TASK GOAL
Copy out the lines verbatim, starting at the one containing "Task: Click the バルコニー balcony label" and ending at the one containing "Click the OUTPUT", both included.

Target position records:
--------------------------------
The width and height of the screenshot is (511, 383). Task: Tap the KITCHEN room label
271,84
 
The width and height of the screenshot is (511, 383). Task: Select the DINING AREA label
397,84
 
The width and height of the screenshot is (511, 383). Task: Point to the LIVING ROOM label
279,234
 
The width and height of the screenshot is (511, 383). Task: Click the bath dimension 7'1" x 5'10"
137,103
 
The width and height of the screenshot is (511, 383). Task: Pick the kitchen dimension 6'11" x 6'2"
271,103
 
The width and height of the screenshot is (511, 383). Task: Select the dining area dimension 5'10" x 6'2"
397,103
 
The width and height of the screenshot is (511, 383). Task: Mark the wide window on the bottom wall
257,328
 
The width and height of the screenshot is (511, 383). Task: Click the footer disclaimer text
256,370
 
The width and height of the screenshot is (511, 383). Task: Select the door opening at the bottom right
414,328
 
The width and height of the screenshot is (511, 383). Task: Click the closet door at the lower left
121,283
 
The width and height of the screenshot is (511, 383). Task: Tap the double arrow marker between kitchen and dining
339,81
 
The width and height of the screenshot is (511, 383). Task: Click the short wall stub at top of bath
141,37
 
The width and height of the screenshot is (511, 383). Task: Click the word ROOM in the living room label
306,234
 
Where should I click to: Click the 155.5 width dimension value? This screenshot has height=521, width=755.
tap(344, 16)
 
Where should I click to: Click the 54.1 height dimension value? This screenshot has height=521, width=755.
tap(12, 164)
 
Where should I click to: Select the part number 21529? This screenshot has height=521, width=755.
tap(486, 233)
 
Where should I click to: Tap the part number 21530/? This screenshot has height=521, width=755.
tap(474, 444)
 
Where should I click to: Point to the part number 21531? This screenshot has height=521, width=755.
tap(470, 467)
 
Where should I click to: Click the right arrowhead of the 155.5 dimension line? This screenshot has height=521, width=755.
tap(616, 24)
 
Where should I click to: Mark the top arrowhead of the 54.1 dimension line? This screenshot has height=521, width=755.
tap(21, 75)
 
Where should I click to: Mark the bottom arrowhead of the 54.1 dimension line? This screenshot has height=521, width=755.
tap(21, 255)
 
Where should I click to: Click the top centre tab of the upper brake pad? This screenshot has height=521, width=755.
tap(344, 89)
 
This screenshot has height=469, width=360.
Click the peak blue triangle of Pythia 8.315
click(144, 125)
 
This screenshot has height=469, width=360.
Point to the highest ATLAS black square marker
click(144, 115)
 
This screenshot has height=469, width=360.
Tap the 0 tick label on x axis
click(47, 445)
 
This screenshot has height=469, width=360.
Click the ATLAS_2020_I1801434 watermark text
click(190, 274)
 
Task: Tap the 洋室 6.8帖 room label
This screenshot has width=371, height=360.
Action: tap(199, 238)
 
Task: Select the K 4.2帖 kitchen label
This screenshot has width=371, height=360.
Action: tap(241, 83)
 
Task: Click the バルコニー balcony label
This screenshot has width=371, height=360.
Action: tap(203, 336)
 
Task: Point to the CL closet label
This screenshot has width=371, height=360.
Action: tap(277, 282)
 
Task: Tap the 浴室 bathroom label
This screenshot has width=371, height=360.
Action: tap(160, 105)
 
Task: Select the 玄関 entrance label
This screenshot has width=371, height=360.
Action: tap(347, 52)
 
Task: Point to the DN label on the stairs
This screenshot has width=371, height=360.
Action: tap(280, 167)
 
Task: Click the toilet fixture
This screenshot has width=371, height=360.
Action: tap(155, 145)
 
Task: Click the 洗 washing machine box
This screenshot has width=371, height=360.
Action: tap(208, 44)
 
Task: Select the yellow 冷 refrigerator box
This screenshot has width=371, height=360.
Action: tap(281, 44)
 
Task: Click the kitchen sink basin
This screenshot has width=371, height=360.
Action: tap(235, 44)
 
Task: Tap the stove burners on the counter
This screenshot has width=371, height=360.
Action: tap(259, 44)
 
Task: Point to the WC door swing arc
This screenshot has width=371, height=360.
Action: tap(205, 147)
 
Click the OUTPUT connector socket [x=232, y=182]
--------------------------------
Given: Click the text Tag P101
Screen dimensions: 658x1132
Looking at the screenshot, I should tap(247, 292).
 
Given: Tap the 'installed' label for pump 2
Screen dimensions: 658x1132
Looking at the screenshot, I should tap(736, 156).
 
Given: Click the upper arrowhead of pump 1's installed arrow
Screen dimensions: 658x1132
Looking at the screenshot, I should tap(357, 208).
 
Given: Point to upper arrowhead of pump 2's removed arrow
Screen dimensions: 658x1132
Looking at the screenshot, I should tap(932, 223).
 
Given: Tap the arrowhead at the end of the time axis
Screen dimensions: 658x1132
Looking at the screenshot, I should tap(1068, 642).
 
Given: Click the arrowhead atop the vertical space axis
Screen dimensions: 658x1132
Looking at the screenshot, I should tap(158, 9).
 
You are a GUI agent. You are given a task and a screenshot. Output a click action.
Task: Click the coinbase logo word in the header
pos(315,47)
--------------------------------
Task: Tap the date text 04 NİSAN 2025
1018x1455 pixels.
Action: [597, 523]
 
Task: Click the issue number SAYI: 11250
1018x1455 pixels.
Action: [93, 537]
--------------------------------
ANSWER FOR THE TASK
Task: Click the バルコニー balcony label
This screenshot has width=371, height=360.
Action: tap(203, 336)
 
Task: Point to the CL closet label
This screenshot has width=371, height=360.
Action: tap(277, 282)
 
Task: Tap the 浴室 bathroom label
This screenshot has width=371, height=360.
Action: tap(160, 105)
 
Task: Select the 玄関 entrance label
This screenshot has width=371, height=360.
Action: tap(347, 52)
 
Task: Point to the DN label on the stairs
This screenshot has width=371, height=360.
Action: tap(280, 167)
 
Task: Click the toilet fixture
This screenshot has width=371, height=360.
Action: tap(155, 145)
 
Task: Click the 洗 washing machine box
This screenshot has width=371, height=360.
Action: tap(208, 44)
 
Task: Select the yellow 冷 refrigerator box
This screenshot has width=371, height=360.
Action: tap(281, 44)
 
Task: Click the kitchen sink basin
This screenshot has width=371, height=360.
Action: tap(235, 44)
 
Task: Tap the stove burners on the counter
This screenshot has width=371, height=360.
Action: tap(259, 44)
 
Task: Point to the WC door swing arc
This screenshot has width=371, height=360.
Action: tap(205, 147)
 
Click the OUTPUT connector socket [x=232, y=182]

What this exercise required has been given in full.